__Challenge 1__. In the forum thread about visiting Thailand, why does the first poster want to stay in a hotel for about three days before taking an apartment-type hotel?

__Text excerpt__.
# # # # #
# Questions and advice please



## tombailey (Apr 2, 2012)

So I have decided that june july is the time for me to visit thailand I am thinking about going to pattaya play some golf aswell.
How do I get from Bangkok to pattaya in the day do some of the hotels arrange limo type services or do i just get a taxi
My plan so far is to stay in a hotel for 3 days or so and have a look around for an apartment type hotel want to look before I committ to 4 weeks.
Questions= can you recommend me a apartment type hotel that basically has a full kitchen high end dont mind paying for it also areas dont want to be right in it but be able to walk to it. would like to be within walking distance of shops food bars so dont want to be to far out.
I take it June is low season how quite will it be empty or not busy.

Going to flying from heathrow do I go with thai economy direct 11 hours whats it like do I go with eva premium a bit better seats probally double with stop over or do i splash for buissness 4x the price Dont like flying

Cheers


----------



## cnx_bruce (Feb 2, 2010)

Tom
You can get a taxi from Suv Airport - I forget what the current rate is but you can probably google the answer. The Airport Authority also has a limo service (the counter is in the luggage collection area) - which I think it hugely overpriced ... but its another option

I don't know of a high end Pattaya hotel/apartments with a kitchen included. If no-one else provides an answer then try searching on agoda, asiarooms, etc


----------



## tombailey (Apr 2, 2012)
# # # # #
__Challenge 2__. Transcribe everything in the records below, from the line containing "Viewport: 281px width, 280px height." down to the line containing "Action: coord(204,50)", with both of those lines included.

__Data records__.
# # # # #
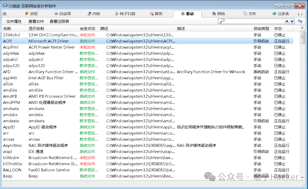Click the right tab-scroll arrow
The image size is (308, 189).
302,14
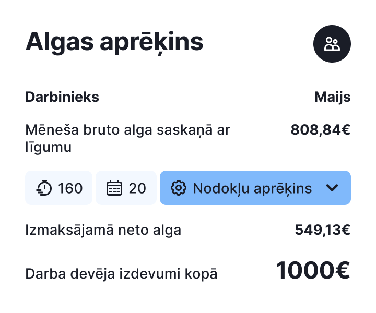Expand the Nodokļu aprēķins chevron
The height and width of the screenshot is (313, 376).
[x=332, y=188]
# # # # #
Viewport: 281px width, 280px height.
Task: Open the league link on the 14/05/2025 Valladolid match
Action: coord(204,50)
# # # # #
__Written answer 1__. He wants to look around at apartment-type hotels in person before committing to a four-week stay.

__Written answer 2__.
Viewport: 281px width, 280px height.
Task: Open the league link on the 14/05/2025 Valladolid match
Action: coord(204,50)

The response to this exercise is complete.